Their communications are heavy on shock value, light on content. How do they want to eliminate Joseph Kony? What does Invisible Children actually do? It’s so hard to find out that it seems as though they are deliberately obscuring it. The Unmuted blog states that Invisible Children has no Ugandans on its US staff or board of directors. On my first attempt, I couldn’t even tell if that was true. I couldn’t get through the flash-heavy website to find out anything about the organization. I could buy bracelets, though, no problem.

Eventually, I got around the Invisible Children’s front page by using a search engine and found the organization’s staff listing. As far as I can tell, Unmuted is correct. There are no Ugandans on the board of directors or the US staff. That is a big red flag for me. (They also don’t have any women of people of color on their board, but that’s a discussion for another day.)

Percentage of funding spent on overhead is not a good way of judging an organization. That being said, based on IC’s own financials, as far as I can tell they took in $13 million dollars last year and 2.8 million of that went to Uganda. If they’re an advocacy organization, that’s fine. They should be spending their money in Washington and London and Brussels and Beijing, pushing for action.

But that’s not how they package themselves. They package themselves as a group that does advocacy and “gets their hands dirty.” Here’s what they say on their website “We implement and maintain education programs and economic initiatives on the ground in Central Africa. Recovering communities require stability when it comes to education and economic initiatives, but the ever-changing conflict demands innovative solutions and quick mobilization. Our initiatiatives (sic) attempt to meet the region’s need for both stability and flexibility.” But the IRS 990 forms are hard to read. Take a look at the IC form yourself – I may just be missing something here. (One more discussion for another day – when did Uganda move from East Africa to Central?)

Finally, there have been no shortage of efforts to kill Joseph Kony and end the violence in Uganda. The International Crisis Group has a good overview. They fail, and they often do harm. Why does Invisible Children think this is the best solution? Why do they think their approach can succeed where others didn’t? The KONY 2012 campaign doesn’t tell us.

Joseph Kony is a murderer and an awful human being. But there’s blood on the hands of the Ugandan army, too. This is not a conflict with a shortage of atrocities on any side. If Invisible Children wants our support, they need go beyond explaining why Kony is bad. They need to tell us what IC does, what approach they’ll take to removing Kony, why they believe it will work, and what happens after that.

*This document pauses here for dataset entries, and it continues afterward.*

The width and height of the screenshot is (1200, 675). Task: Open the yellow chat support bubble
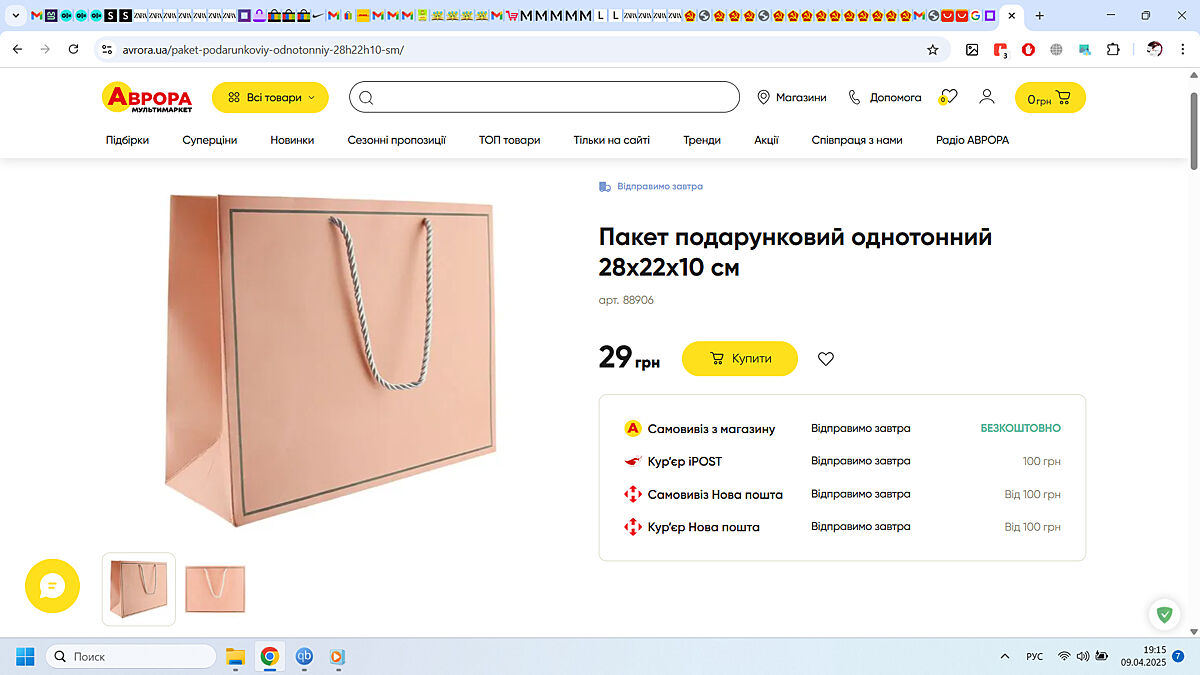52,586
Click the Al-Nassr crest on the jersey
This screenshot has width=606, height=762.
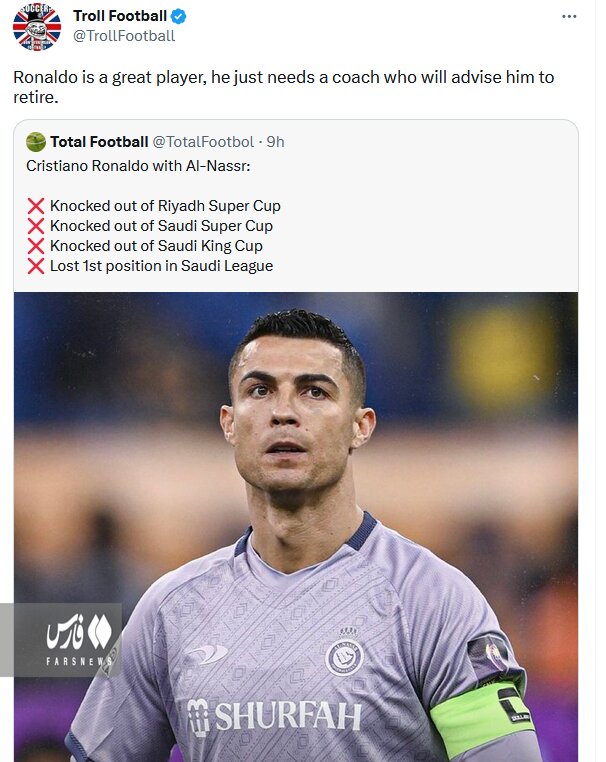[x=345, y=655]
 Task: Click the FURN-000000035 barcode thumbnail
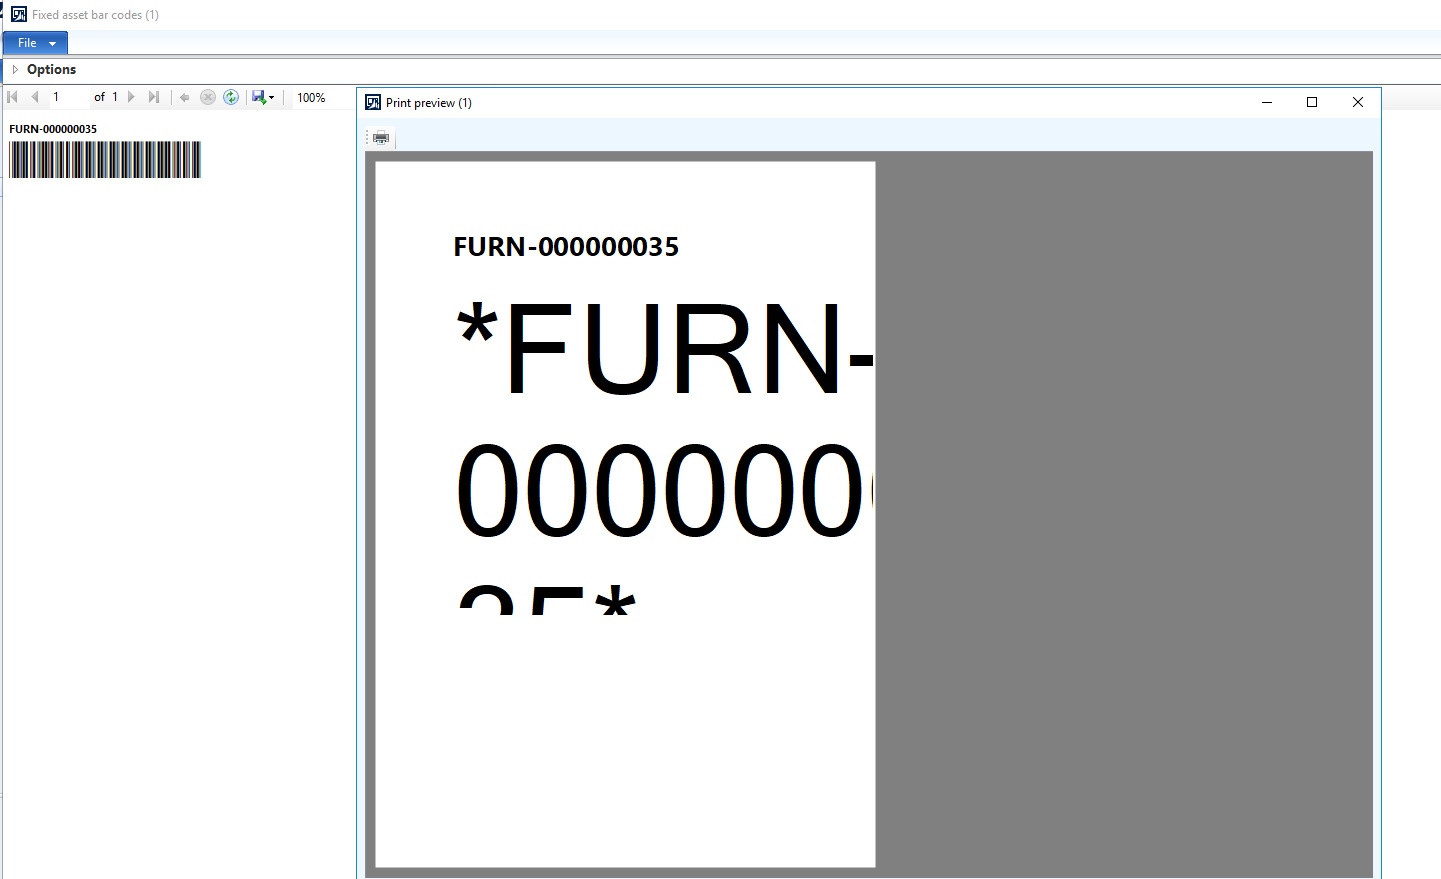pyautogui.click(x=105, y=160)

Right now, they’re not giving us that. Right now, they’re giving us a dramatic video and some really well-designed accessories.

Mark: More Savior Than Sensationalist!

I don’t have any grand aspirations that this video will somehow affect whether or not Kony is captured and sent to the ICC.  Ultimately, I don’t think that’s the significance of this video (though the Invisible Children people would probably dispute that claim!) Rather, this campaign is potentially game changing because for the way it nurtures the burgeoning civilian protection/genocide prevention movement here in the United States.

We need to think about the long game. How do we empower a political movement that demystifies some of the tools we have available to prevent mass atrocity?  How do we make US government cooperation with the ICC as uncontroversial as using foreign aid to fight Malaria? How do we  make it so Congressional appropriations over paying US dues to UN peacekeeping are not long, drawn out political battles? How do we secure more funding for security sector reform? Ultimately, all of this requires changing attitudes of our elected officials — which in turn requires a mobilized electorate.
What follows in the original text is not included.